Step 4: Database Insertion
Content and metadata are inserted into SQLite:
// Insert content (content-addressable, deduped by hash)
db.prepare(`
INSERT OR IGNORE INTO content (hash, doc, created_at)
VALUES (?, ?, ?)
`).run(hash, content, createdAt);
// Insert document metadata
db.prepare(`
INSERT INTO documents (collection, path, title, hash, created_at, modified_at, active)
VALUES (?, ?, ?, ?, ?, ?, 1)
ON CONFLICT(collection, path) DO UPDATE SET
title = excluded.title,
hash = excluded.hash,
modified_at = excluded.modified_at,
active = 1
`).run(collectionName, path, title, hash, createdAt, modifiedAt);
Step 5: FTS5 Triggers
Automatic triggers keep the FTS5 index synchronized:
-- Insert trigger
CREATE TRIGGER documents_ai AFTER INSERT ON documents
WHEN new.active = 1
BEGIN
INSERT INTO documents_fts(rowid, filepath, title, body)
SELECT
new.id,
new.collection || '/' || new.path,
new.title,
(SELECT doc FROM content WHERE hash = new.hash)
WHERE new.active = 1;
END;
-- Update trigger
CREATE TRIGGER documents_au AFTER UPDATE ON documents
BEGIN
DELETE FROM documents_fts WHERE rowid = old.id AND new.active = 0;
INSERT OR REPLACE INTO documents_fts(rowid, filepath, title, body)
SELECT
new.id,
new.collection || '/' || new.path,
new.title,
(SELECT doc FROM content WHERE hash = new.hash)
WHERE new.active = 1;
END;
Embedding Generation
Vector embeddings are generated separately using qmd embed.
Embedding Pipeline
- Identify Documents Needing Embeddings
SELECT d.hash, c.doc as body, MIN(d.path) as path
FROM documents d
JOIN content c ON d.hash = c.hash
LEFT JOIN content_vectors v ON d.hash = v.hash AND v.seq = 0
WHERE d.active = 1 AND v.hash IS NULL
GROUP BY d.hash
- Chunk Documents
See Smart Chunking for details on the chunking algorithm.
- Format for Embedding
// For documents
export function formatDocForEmbedding(text: string, title?: string): string {
return `title: ${title || "none"} | text: ${text}`;
}
- Generate Embeddings
const llm = getDefaultLlamaCpp();
const formattedText = formatDocForEmbedding(chunkText, title);
const result = await llm.embed(formattedText);
const embedding = new Float32Array(result.embedding);
- Store Vectors
const hashSeq = `${hash}_${seq}`;
db.prepare(`
INSERT OR REPLACE INTO vectors_vec (hash_seq, embedding)
VALUES (?, ?)
`).run(hashSeq, embedding);
db.prepare(`
INSERT OR REPLACE INTO content_vectors (hash, seq, pos, model, embedded_at)
VALUES (?, ?, ?, ?, ?)
`).run(hash, seq, pos, model, embeddedAt);
Index Maintenance
Update Flow
- Pull latest changes (if
--pull specified and collection is a git repo)
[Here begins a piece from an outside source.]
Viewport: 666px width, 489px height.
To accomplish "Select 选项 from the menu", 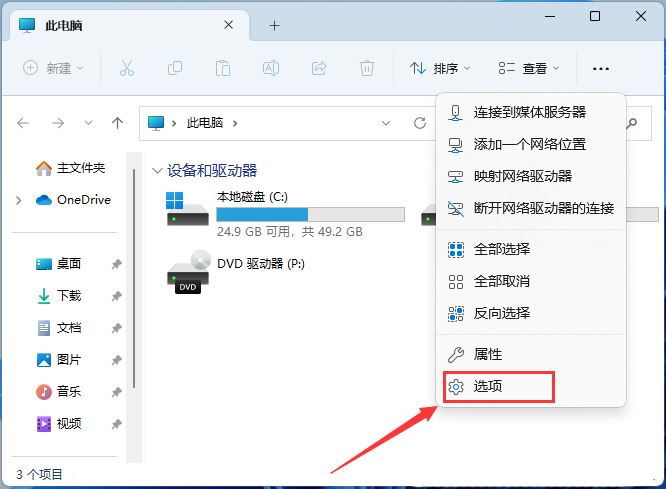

- Re-scan collection directories
- Mark missing documents as inactive (
active = 0)
- Hash new/modified files
- Insert new content and update document records
- FTS5 triggers automatically update the full-text index
Cleanup Operations
// Delete inactive documents
db.prepare(`DELETE FROM documents WHERE active = 0`).run();
// Remove orphaned content hashes
db.prepare(`
DELETE FROM content
WHERE hash NOT IN (SELECT DISTINCT hash FROM documents WHERE active = 1)
`).run();
// Remove orphaned vectors
db.exec(`
DELETE FROM vectors_vec WHERE hash_seq IN (
SELECT cv.hash || '_' || cv.seq FROM content_vectors cv
WHERE NOT EXISTS (
SELECT 1 FROM documents d WHERE d.hash = cv.hash AND d.active = 1
)
)
`);
db.exec(`
DELETE FROM content_vectors WHERE hash NOT IN (
SELECT hash FROM documents WHERE active = 1
)
`);
// Reclaim space
db.exec(`VACUUM`);
Configuration
Collections are managed in ~/.config/qmd/index.yml:
collections:
notes:
path: /Users/username/Documents/notes
pattern: "**/*.md"
context:
"/": "Personal notes and ideas"
"/work": "Work-related notes"
docs:
path: /Users/username/work/docs
pattern: "**/*.md"
context:
"/": "Work documentation"
global_context: "Knowledge base for my projects"
Context annotations are hierarchical and inherited by subdirectories.